Exercise task:
Retype the following data line for line, keeping every character unchanged.

--*--

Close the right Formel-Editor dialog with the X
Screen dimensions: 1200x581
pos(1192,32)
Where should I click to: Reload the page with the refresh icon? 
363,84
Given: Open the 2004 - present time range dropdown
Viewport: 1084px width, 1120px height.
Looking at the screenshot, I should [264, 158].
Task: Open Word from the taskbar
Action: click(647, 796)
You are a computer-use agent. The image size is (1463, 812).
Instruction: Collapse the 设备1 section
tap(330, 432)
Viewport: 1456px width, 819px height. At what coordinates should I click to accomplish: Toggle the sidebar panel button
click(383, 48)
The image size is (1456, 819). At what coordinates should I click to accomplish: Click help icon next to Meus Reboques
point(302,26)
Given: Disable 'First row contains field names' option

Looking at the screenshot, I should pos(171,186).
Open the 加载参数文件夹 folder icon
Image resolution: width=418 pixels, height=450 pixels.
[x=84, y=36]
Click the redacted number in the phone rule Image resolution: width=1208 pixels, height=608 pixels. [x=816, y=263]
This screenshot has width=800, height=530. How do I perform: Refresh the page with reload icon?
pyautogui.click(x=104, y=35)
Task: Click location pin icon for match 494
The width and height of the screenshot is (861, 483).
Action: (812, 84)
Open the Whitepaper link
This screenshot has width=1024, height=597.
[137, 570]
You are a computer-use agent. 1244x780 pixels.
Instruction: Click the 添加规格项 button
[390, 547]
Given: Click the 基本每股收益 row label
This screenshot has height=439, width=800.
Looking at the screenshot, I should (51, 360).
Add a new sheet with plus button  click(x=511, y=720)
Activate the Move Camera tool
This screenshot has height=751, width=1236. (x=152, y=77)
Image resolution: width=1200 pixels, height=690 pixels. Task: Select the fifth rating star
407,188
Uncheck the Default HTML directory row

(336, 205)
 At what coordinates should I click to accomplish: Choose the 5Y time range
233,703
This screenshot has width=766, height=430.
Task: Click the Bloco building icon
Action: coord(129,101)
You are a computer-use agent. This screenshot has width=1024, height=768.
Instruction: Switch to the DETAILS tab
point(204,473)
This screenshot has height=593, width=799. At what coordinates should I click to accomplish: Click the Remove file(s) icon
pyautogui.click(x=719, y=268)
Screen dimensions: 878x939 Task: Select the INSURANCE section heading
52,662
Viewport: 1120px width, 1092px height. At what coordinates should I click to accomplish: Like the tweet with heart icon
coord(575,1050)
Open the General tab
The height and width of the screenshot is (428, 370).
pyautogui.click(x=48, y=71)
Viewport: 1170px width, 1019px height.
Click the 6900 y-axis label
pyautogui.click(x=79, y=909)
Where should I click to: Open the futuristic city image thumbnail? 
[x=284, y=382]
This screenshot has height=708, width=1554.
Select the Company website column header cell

--*--

Result of the task:
Close the right Formel-Editor dialog with the X
Screen dimensions: 1200x581
pos(1192,32)
Where should I click to: Reload the page with the refresh icon? 
363,84
Given: Open the 2004 - present time range dropdown
Viewport: 1084px width, 1120px height.
Looking at the screenshot, I should [264, 158].
Task: Open Word from the taskbar
Action: click(647, 796)
You are a computer-use agent. The image size is (1463, 812).
Instruction: Collapse the 设备1 section
tap(330, 432)
Viewport: 1456px width, 819px height. At what coordinates should I click to accomplish: Toggle the sidebar panel button
click(383, 48)
The image size is (1456, 819). At what coordinates should I click to accomplish: Click help icon next to Meus Reboques
point(302,26)
Given: Disable 'First row contains field names' option

Looking at the screenshot, I should pos(171,186).
Open the 加载参数文件夹 folder icon
Image resolution: width=418 pixels, height=450 pixels.
[x=84, y=36]
Click the redacted number in the phone rule Image resolution: width=1208 pixels, height=608 pixels. [x=816, y=263]
This screenshot has width=800, height=530. How do I perform: Refresh the page with reload icon?
pyautogui.click(x=104, y=35)
Task: Click location pin icon for match 494
The width and height of the screenshot is (861, 483).
Action: (812, 84)
Open the Whitepaper link
This screenshot has width=1024, height=597.
[137, 570]
You are a computer-use agent. 1244x780 pixels.
Instruction: Click the 添加规格项 button
[390, 547]
Given: Click the 基本每股收益 row label
This screenshot has height=439, width=800.
Looking at the screenshot, I should (51, 360).
Add a new sheet with plus button  click(x=511, y=720)
Activate the Move Camera tool
This screenshot has height=751, width=1236. (x=152, y=77)
Image resolution: width=1200 pixels, height=690 pixels. Task: Select the fifth rating star
407,188
Uncheck the Default HTML directory row

(336, 205)
 At what coordinates should I click to accomplish: Choose the 5Y time range
233,703
This screenshot has width=766, height=430.
Task: Click the Bloco building icon
Action: coord(129,101)
You are a computer-use agent. This screenshot has width=1024, height=768.
Instruction: Switch to the DETAILS tab
point(204,473)
This screenshot has height=593, width=799. At what coordinates should I click to accomplish: Click the Remove file(s) icon
pyautogui.click(x=719, y=268)
Screen dimensions: 878x939 Task: Select the INSURANCE section heading
52,662
Viewport: 1120px width, 1092px height. At what coordinates should I click to accomplish: Like the tweet with heart icon
coord(575,1050)
Open the General tab
The height and width of the screenshot is (428, 370).
pyautogui.click(x=48, y=71)
Viewport: 1170px width, 1019px height.
Click the 6900 y-axis label
pyautogui.click(x=79, y=909)
Where should I click to: Open the futuristic city image thumbnail? 
[x=284, y=382]
This screenshot has height=708, width=1554.
Select the Company website column header cell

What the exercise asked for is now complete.